# Thread: Simplify the complex fraction

1. ## Simplify the complex fraction

I can barely simplify regular fractions! My book's explanation of how to do this has me so terribly confused...

$\frac{\frac{b}{b+9}+\frac{7}{5b}}{\frac{b}{3b+27}+ \frac{4}{b}}$

2. Note that $3b+27=3(b+9)$.
So the LCD is $15b(b+9)$.

3. Originally Posted by Plato
Note that $3b+27=3(b+9)$.
So the LCD is $15b(b+9)$.
So, I would simply each individual fraction, then multiply both numerators by the LCD right?

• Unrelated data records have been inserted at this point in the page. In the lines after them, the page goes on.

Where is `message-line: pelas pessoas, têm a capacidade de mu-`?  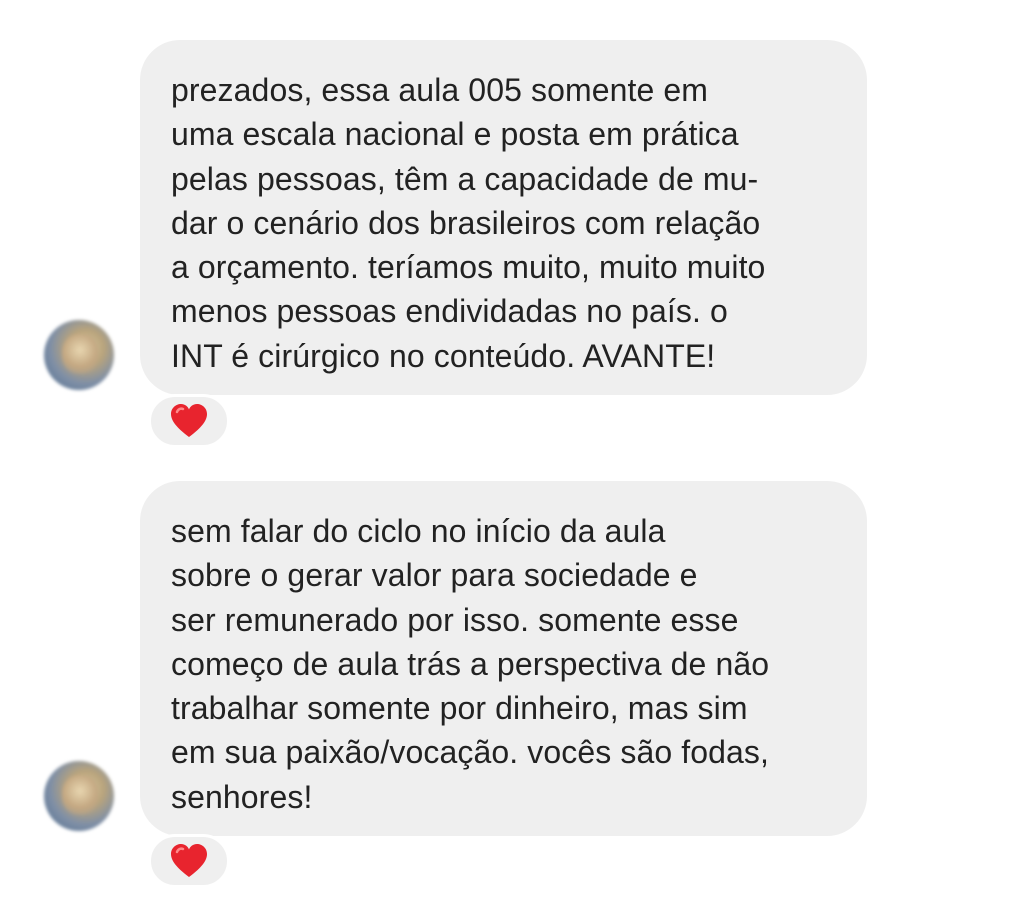
message-line: pelas pessoas, têm a capacidade de mu- is located at coordinates (465, 178).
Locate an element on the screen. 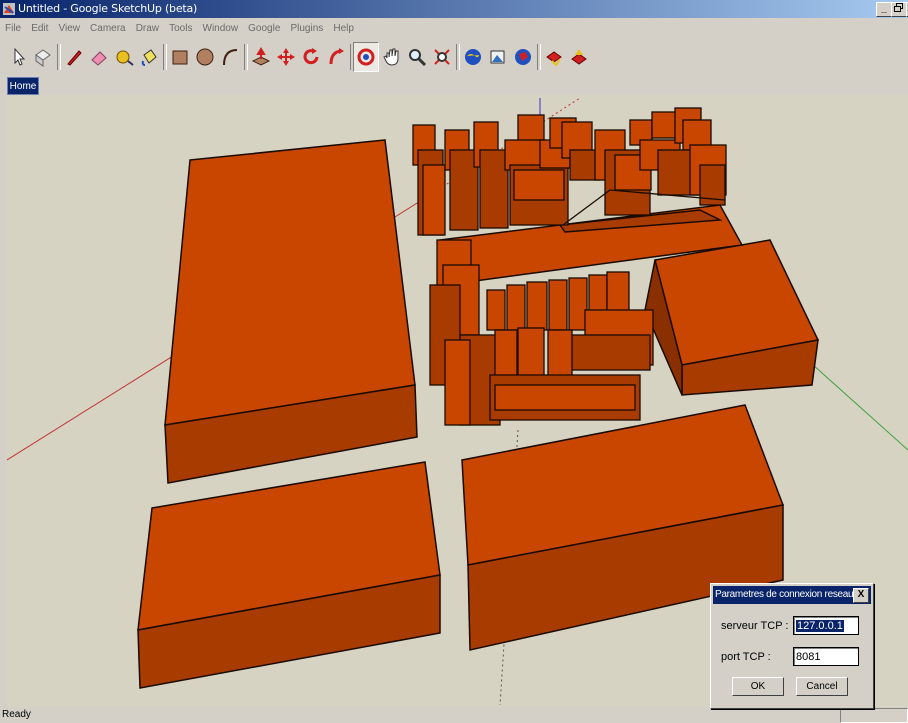 This screenshot has width=908, height=723. menu-tools: Tools is located at coordinates (180, 28).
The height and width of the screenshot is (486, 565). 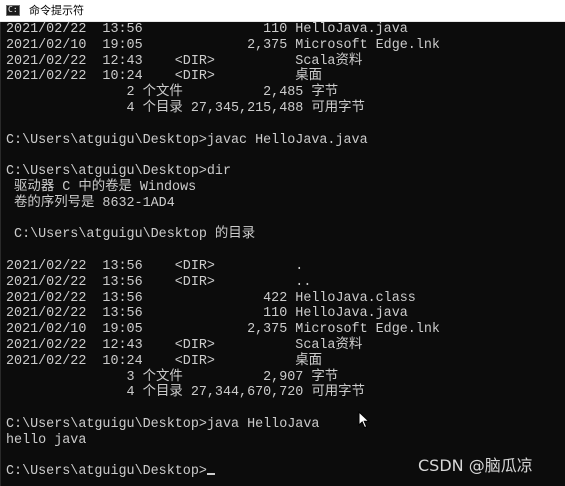 What do you see at coordinates (172, 93) in the screenshot?
I see `console-line: 2 个文件 2,485 字节` at bounding box center [172, 93].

4. Originally Posted by Fails_at_Math
So, I would simply each individual fraction, then multiply both numerators by the LCD right?
Right.

5. Originally Posted by Fails_at_Math
$\frac{\frac{b}{b+9}+\frac{7}{5b}}{\frac{b}{3b+27}+ \frac{4}{b}}$
Expanding a bit on the previous (and spot-on!) reply, multiply the fraction, top and bottom, by the LCM of the four sub-fractions:

$\frac{\displaystyle\frac{15b(b\, +\, 9)}{1}\left(\frac{b}{b\, +\, 9}\right)\, +\, \frac{15b(b\, +\, 9)}{1}\left(\frac{7}{5b}\right)}{\displaystyle\fra c{15b(b\, +\, 9)}{1}\left(\frac{b}{3(b\, +\, 9)}\right)\, +\, \frac{15b(b\, +\, 9)}{1}\left(\frac{4}{b}\right)}$

Cancel stuff to get:

$\frac{15b(b)\, +\, 3(b\, +\, 9)(7)}{5b(b)\, +\, 15(b\, +\, 9)(4)}$

I'll bet you can see where to go from there!

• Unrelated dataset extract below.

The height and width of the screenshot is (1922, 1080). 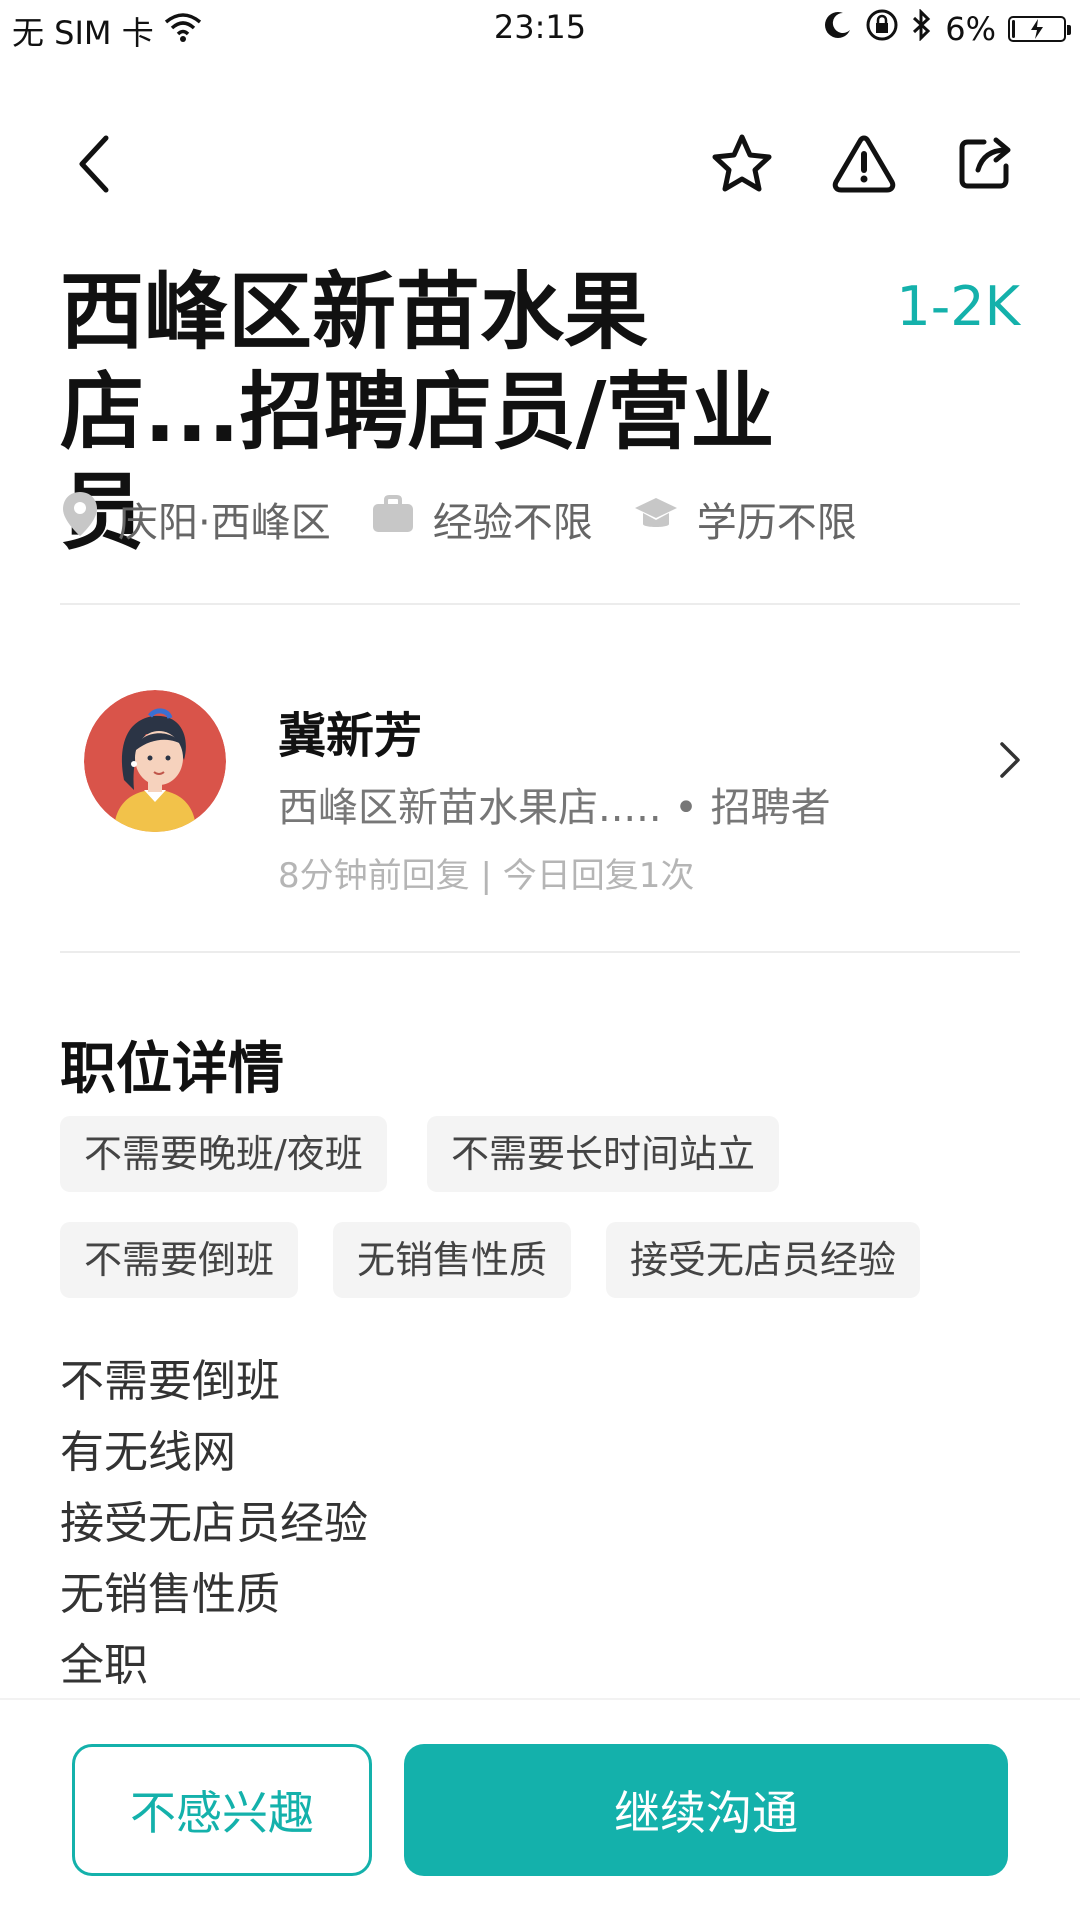 What do you see at coordinates (94, 164) in the screenshot?
I see `back-icon` at bounding box center [94, 164].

6. Now that I've finished my lunch...

$\frac{3(5b^2\, +\, 7b\, +\, 63)}{5(b^2\, +\, 12b\, +\, 108)}$

Should I leave it like this? Based on the answers of similar problems in the book, I think I should distribute it out to...

$\frac{15b^2\, +\, 21b\, +\, 189)}{5b^2\, +\, 60b\, +\, 540)}$

How's this look?

Much appreciate the help guys.